• [READING PASSAGE]:
'''

Oil and gas programs take advantage of generous tax breaks to profit from oil and gas resources. There are four main types of oil and gas programs:

  1. Exploratory programs search for new resources in unproven areas. They offer the highest risk, but also the highest potential reward.
     

  2. Development programs drill in areas with proven deposits. They offer less risk than exploratory programs, but also less potential return.
     

  3. Income programs generally purchase existing reserves for steady, tax-advantaged income.
     

  4. Finally, combination programs offer some combination of these risks and rewards.

Regardless of which type program you choose, you'll enjoy four main tax advantages:

  1. You can write off "intangible drilling and development" costs, such as labor, fuel, and supplies involved in drilling a well. These are deductible as current expenses even if there's no income against which to deduct them. The deduction is limited to your amount at-risk in the program.

'''

• [WHAT TO PRODUCE]:
Update the oil and gas programs text starting at "4. Finally, combination" and ending at "in the program.", replacing "labor" with "payroll".

• [PROVIDED RECORDS]:
'''

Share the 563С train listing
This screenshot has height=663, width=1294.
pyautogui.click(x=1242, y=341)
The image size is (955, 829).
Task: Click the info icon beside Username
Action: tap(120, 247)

'''

• [SOLUTION TO THIS TASK]:
4. Finally, combination programs offer some combination of these risks and rewards.

Regardless of which type program you choose, you'll enjoy four main tax advantages:

  1. You can write off "intangible drilling and development" costs, such as payroll, fuel, and supplies involved in drilling a well. These are deductible as current expenses even if there's no income against which to deduct them. The deduction is limited to your amount at-risk in the program.